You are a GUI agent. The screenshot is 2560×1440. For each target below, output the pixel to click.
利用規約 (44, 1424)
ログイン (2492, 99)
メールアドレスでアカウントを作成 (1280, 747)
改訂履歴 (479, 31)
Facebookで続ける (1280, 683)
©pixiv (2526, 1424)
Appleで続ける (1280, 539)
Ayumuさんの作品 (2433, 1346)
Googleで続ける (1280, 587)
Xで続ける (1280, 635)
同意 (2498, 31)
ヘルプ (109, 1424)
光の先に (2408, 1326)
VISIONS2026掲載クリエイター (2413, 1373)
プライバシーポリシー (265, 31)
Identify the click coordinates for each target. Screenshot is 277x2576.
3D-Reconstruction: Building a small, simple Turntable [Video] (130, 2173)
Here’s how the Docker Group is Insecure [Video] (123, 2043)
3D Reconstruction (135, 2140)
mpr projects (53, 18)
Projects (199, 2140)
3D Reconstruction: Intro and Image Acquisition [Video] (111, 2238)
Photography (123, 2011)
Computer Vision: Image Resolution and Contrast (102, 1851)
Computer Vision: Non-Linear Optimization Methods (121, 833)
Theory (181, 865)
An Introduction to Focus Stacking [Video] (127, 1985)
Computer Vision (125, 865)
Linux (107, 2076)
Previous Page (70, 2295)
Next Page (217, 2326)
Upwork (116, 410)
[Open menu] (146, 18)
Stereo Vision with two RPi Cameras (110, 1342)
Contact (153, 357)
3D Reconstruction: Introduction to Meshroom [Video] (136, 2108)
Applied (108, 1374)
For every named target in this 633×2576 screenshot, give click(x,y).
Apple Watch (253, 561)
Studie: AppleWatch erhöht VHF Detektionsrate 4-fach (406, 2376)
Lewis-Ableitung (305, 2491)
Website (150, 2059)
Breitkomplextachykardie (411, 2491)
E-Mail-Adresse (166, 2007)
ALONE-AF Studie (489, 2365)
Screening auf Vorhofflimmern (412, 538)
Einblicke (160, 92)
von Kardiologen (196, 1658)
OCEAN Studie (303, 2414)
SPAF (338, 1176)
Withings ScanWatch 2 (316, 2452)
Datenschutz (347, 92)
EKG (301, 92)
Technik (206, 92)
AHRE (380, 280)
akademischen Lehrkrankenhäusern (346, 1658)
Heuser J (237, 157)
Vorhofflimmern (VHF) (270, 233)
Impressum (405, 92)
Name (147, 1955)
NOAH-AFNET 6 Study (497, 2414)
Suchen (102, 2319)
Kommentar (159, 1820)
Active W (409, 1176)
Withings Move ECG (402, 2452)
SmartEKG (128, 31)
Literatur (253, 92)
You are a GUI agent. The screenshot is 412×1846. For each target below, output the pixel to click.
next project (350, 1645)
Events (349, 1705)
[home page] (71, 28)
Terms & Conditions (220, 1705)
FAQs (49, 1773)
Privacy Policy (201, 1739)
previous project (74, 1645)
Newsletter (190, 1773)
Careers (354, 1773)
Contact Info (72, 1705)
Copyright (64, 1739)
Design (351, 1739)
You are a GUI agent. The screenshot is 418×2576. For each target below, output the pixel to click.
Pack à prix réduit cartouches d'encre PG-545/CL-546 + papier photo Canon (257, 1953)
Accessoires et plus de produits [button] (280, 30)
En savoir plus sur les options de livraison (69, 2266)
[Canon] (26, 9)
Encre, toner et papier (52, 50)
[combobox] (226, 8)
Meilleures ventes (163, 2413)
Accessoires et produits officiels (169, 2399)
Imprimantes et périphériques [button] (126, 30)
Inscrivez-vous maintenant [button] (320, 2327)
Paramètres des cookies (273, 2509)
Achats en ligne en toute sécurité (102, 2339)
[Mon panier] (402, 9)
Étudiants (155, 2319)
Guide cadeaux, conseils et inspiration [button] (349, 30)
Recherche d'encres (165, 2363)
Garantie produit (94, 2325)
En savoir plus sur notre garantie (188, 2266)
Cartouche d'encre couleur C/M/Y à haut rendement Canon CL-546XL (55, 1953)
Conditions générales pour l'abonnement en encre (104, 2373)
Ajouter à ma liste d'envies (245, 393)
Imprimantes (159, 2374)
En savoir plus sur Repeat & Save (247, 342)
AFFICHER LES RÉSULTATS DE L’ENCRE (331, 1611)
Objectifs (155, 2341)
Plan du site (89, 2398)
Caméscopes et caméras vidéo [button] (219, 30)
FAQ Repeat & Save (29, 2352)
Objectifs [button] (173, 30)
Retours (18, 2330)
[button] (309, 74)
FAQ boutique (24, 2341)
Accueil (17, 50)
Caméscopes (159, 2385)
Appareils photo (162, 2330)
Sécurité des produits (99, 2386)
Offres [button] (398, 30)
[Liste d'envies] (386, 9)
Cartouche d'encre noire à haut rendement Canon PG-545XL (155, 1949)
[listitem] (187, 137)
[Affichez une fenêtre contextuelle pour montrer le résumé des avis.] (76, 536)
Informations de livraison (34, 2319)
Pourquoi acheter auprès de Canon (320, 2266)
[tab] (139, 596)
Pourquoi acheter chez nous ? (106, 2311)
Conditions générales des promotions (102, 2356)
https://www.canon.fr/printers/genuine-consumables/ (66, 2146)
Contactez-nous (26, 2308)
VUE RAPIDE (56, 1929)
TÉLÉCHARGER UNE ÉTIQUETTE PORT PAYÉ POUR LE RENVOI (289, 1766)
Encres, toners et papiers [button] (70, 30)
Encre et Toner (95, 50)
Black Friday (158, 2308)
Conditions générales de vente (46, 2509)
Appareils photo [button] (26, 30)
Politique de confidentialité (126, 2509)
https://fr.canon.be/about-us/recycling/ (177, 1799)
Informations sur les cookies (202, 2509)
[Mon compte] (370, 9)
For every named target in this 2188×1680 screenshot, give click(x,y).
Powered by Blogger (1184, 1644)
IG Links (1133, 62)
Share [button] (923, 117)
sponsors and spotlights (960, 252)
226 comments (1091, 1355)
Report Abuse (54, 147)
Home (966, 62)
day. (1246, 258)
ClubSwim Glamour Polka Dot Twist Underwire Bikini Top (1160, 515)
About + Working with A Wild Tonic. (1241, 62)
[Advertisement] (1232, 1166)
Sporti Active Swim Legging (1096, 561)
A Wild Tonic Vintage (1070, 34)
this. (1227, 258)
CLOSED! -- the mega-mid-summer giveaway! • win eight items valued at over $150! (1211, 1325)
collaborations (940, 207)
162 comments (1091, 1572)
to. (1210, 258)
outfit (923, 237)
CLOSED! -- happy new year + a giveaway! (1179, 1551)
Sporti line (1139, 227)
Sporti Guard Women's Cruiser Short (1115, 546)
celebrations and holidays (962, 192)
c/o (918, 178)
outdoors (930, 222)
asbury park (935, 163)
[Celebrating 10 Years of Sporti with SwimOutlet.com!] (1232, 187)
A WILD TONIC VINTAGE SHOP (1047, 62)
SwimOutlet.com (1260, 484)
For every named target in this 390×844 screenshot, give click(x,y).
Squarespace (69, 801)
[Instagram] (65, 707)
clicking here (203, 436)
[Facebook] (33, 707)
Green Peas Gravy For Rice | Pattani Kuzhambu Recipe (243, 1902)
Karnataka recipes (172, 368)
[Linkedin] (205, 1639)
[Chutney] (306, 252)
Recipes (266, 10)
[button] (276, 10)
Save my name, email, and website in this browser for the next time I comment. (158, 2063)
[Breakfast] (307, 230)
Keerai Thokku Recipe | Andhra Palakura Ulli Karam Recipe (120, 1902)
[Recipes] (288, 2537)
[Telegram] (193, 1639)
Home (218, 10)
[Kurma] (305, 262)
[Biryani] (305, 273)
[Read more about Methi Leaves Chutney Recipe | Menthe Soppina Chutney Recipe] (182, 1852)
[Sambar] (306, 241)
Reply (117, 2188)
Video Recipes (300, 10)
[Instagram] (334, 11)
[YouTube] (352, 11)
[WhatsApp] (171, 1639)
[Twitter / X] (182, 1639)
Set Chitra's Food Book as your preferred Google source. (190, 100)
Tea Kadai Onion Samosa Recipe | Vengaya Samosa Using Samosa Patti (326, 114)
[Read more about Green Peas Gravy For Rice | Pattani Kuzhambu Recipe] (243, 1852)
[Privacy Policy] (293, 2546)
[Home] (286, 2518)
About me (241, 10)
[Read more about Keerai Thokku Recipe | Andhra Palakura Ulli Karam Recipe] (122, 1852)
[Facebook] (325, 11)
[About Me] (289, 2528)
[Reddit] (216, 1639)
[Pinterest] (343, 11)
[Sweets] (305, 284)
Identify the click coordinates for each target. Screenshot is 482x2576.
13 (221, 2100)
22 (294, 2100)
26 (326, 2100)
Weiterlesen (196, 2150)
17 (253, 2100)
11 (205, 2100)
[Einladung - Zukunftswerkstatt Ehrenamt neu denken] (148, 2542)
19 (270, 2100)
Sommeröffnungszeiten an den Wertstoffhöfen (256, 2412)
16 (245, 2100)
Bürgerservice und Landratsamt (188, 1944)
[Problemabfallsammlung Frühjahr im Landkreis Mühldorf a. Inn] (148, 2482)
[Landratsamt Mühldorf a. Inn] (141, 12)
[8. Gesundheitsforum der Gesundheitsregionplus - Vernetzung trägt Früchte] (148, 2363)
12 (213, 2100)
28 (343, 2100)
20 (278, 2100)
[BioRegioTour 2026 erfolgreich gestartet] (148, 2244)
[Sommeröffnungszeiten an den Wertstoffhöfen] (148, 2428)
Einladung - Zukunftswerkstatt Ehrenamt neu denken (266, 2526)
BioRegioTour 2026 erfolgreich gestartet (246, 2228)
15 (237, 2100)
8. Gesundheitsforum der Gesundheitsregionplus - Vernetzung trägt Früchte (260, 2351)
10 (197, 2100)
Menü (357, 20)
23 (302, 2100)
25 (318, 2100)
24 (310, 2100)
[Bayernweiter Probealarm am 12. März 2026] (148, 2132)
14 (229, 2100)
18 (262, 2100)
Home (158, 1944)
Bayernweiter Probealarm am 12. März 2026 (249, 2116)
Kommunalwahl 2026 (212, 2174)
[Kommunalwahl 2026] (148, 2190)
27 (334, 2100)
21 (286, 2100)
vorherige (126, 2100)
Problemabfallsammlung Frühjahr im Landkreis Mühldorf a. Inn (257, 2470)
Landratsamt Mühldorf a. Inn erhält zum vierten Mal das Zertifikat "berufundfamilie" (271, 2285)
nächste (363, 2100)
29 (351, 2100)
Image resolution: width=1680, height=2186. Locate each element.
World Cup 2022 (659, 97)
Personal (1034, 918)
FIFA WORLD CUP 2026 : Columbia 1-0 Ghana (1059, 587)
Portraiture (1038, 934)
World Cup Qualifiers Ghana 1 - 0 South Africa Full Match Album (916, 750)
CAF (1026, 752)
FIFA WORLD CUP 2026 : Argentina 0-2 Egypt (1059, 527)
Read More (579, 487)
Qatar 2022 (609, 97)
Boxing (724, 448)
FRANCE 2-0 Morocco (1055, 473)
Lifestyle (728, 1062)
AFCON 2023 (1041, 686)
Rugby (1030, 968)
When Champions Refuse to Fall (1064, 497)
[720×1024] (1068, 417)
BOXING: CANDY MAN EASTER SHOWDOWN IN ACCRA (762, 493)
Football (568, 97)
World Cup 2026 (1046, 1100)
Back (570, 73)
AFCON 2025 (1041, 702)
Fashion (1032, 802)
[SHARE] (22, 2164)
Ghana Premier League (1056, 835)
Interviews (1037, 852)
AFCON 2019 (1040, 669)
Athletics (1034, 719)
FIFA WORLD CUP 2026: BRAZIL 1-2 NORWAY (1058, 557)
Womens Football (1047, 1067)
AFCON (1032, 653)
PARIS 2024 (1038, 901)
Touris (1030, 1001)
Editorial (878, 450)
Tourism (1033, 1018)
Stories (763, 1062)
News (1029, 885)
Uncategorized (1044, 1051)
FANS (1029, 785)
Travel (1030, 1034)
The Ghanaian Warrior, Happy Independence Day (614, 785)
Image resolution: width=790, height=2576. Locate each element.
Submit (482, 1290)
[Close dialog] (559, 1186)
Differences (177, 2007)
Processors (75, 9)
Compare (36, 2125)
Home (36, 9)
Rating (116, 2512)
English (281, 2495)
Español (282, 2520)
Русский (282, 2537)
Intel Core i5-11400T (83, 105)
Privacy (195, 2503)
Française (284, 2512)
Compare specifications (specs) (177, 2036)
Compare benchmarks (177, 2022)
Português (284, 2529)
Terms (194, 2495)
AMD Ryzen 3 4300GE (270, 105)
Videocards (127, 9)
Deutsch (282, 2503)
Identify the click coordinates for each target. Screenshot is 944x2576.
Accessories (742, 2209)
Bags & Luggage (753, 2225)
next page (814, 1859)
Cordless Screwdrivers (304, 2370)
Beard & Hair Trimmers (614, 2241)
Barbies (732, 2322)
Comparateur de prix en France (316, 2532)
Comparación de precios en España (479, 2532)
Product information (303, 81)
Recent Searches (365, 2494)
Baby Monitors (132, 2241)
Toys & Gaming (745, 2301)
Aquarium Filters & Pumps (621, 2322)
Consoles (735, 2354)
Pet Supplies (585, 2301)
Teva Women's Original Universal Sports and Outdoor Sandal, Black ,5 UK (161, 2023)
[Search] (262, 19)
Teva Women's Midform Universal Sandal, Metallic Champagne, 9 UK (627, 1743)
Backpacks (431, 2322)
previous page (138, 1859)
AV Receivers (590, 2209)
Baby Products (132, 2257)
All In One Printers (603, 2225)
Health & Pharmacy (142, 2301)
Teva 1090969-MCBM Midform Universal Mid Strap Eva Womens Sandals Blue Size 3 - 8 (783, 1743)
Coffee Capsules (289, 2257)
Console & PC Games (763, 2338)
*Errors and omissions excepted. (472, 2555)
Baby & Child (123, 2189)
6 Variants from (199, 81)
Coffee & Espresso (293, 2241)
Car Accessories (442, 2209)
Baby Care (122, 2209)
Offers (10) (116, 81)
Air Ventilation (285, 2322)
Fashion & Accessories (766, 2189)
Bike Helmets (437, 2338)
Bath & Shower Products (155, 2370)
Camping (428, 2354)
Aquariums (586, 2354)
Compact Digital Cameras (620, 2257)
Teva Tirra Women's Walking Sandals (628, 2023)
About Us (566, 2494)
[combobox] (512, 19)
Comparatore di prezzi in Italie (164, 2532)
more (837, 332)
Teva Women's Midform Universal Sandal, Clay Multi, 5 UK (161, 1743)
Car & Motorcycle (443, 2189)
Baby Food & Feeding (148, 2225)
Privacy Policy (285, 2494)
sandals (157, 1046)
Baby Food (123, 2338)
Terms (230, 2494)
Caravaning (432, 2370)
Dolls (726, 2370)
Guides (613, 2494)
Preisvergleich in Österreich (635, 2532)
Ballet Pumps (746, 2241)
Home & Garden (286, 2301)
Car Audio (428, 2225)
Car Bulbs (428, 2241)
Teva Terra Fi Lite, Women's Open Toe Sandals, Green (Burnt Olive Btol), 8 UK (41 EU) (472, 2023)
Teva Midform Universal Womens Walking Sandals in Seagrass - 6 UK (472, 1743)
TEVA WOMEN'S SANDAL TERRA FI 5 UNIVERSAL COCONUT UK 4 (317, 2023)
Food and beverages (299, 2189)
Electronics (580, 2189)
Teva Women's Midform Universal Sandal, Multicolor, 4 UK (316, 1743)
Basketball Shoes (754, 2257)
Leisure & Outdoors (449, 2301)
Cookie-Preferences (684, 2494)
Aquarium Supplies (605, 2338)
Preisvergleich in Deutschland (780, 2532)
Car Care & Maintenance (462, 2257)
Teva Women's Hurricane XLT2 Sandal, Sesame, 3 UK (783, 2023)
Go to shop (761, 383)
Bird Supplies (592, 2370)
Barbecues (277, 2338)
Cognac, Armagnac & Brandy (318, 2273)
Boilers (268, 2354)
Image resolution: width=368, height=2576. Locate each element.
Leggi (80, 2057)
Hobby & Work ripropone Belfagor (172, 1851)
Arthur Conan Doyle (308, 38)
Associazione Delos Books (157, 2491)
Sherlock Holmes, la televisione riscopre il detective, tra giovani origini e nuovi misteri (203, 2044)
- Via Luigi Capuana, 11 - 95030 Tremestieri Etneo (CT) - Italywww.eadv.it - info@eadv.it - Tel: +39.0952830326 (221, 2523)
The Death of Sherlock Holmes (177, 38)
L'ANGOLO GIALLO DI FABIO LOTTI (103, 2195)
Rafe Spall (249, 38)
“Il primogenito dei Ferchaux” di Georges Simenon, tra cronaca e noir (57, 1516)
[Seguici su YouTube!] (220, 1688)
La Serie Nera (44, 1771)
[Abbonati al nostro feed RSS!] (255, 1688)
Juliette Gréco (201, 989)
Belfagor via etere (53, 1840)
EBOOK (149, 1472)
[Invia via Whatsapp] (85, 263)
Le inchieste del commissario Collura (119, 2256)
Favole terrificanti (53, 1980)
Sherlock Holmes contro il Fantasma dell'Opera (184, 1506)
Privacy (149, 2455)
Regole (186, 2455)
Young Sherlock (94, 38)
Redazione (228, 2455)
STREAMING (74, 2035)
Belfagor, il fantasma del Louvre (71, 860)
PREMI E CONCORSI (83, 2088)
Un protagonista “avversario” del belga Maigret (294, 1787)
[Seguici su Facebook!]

WHAT IS NEEDED =
Write out exactly the lines that fall from the line with "[Twitter / X] (182, 1639)" to the line with "[Sommeröffnungszeiten an den" in the records above, keeping both ends.

YOUR RESPONSE =
[Twitter / X] (182, 1639)
Set Chitra's Food Book as your preferred Google source. (190, 100)
Tea Kadai Onion Samosa Recipe | Vengaya Samosa Using Samosa Patti (326, 114)
[Read more about Green Peas Gravy For Rice | Pattani Kuzhambu Recipe] (243, 1852)
[Privacy Policy] (293, 2546)
[Home] (286, 2518)
About me (241, 10)
[Read more about Keerai Thokku Recipe | Andhra Palakura Ulli Karam Recipe] (122, 1852)
[Facebook] (325, 11)
[About Me] (289, 2528)
[Reddit] (216, 1639)
[Pinterest] (343, 11)
[Sweets] (305, 284)
Identify the click coordinates for each target. Screenshot is 482x2576.
13 (221, 2100)
22 (294, 2100)
26 (326, 2100)
Weiterlesen (196, 2150)
17 (253, 2100)
11 (205, 2100)
[Einladung - Zukunftswerkstatt Ehrenamt neu denken] (148, 2542)
19 (270, 2100)
Sommeröffnungszeiten an den Wertstoffhöfen (256, 2412)
16 (245, 2100)
Bürgerservice und Landratsamt (188, 1944)
[Problemabfallsammlung Frühjahr im Landkreis Mühldorf a. Inn] (148, 2482)
[Landratsamt Mühldorf a. Inn] (141, 12)
[8. Gesundheitsforum der Gesundheitsregionplus - Vernetzung trägt Früchte] (148, 2363)
12 (213, 2100)
28 (343, 2100)
20 (278, 2100)
[BioRegioTour 2026 erfolgreich gestartet] (148, 2244)
[Sommeröffnungszeiten an den Wertstoffhöfen] (148, 2428)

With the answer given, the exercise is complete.